Task prompt → Copy out the material below again, putting "Screen size" wherever "Screen dimensions" appears and leaving every other line unchanged.

[Element and text position data]

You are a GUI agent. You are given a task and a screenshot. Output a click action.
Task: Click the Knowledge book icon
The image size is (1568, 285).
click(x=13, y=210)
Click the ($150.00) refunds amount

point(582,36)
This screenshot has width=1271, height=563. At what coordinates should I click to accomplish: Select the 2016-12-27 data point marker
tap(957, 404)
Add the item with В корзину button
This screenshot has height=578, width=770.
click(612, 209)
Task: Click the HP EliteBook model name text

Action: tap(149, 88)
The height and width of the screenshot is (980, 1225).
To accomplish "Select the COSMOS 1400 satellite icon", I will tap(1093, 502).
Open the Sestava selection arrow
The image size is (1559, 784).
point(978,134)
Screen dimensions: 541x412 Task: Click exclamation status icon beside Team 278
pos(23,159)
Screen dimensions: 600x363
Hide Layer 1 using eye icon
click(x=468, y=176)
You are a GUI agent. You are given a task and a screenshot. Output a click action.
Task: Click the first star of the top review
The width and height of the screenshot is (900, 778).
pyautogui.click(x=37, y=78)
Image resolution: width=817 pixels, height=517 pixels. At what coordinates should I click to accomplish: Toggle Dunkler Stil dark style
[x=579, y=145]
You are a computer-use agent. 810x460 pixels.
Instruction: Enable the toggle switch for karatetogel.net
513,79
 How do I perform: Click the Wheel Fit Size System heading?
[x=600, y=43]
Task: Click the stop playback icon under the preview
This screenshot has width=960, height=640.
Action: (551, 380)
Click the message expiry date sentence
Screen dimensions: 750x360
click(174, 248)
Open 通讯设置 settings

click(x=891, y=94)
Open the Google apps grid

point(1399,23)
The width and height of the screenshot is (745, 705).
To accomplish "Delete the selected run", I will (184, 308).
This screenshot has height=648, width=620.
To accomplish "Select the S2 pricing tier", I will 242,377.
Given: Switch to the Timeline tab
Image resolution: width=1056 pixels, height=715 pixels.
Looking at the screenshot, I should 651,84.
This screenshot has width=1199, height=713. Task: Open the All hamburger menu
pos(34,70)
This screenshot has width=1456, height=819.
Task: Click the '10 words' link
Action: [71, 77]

Written response →
You are a GUI agent. You are given a task and a screenshot. Output a click action.
Task: Click the Knowledge book icon
The image size is (1568, 285).
click(x=13, y=210)
Click the ($150.00) refunds amount

point(582,36)
This screenshot has width=1271, height=563. At what coordinates should I click to accomplish: Select the 2016-12-27 data point marker
tap(957, 404)
Add the item with В корзину button
This screenshot has height=578, width=770.
click(612, 209)
Task: Click the HP EliteBook model name text

Action: tap(149, 88)
The height and width of the screenshot is (980, 1225).
To accomplish "Select the COSMOS 1400 satellite icon", I will tap(1093, 502).
Open the Sestava selection arrow
The image size is (1559, 784).
point(978,134)
Screen size: 541x412 Task: Click exclamation status icon beside Team 278
pos(23,159)
Screen size: 600x363
Hide Layer 1 using eye icon
click(x=468, y=176)
You are a GUI agent. You are given a task and a screenshot. Output a click action.
Task: Click the first star of the top review
The width and height of the screenshot is (900, 778).
pyautogui.click(x=37, y=78)
Image resolution: width=817 pixels, height=517 pixels. At what coordinates should I click to accomplish: Toggle Dunkler Stil dark style
[x=579, y=145]
You are a computer-use agent. 810x460 pixels.
Instruction: Enable the toggle switch for karatetogel.net
513,79
 How do I perform: Click the Wheel Fit Size System heading?
[x=600, y=43]
Task: Click the stop playback icon under the preview
This screenshot has width=960, height=640.
Action: (551, 380)
Click the message expiry date sentence
Screen size: 750x360
click(174, 248)
Open 通讯设置 settings

click(x=891, y=94)
Open the Google apps grid

point(1399,23)
The width and height of the screenshot is (745, 705).
To accomplish "Delete the selected run", I will (184, 308).
This screenshot has height=648, width=620.
To accomplish "Select the S2 pricing tier", I will 242,377.
Given: Switch to the Timeline tab
Image resolution: width=1056 pixels, height=715 pixels.
Looking at the screenshot, I should 651,84.
This screenshot has width=1199, height=713. Task: Open the All hamburger menu
pos(34,70)
This screenshot has width=1456, height=819.
Task: Click the '10 words' link
Action: [71, 77]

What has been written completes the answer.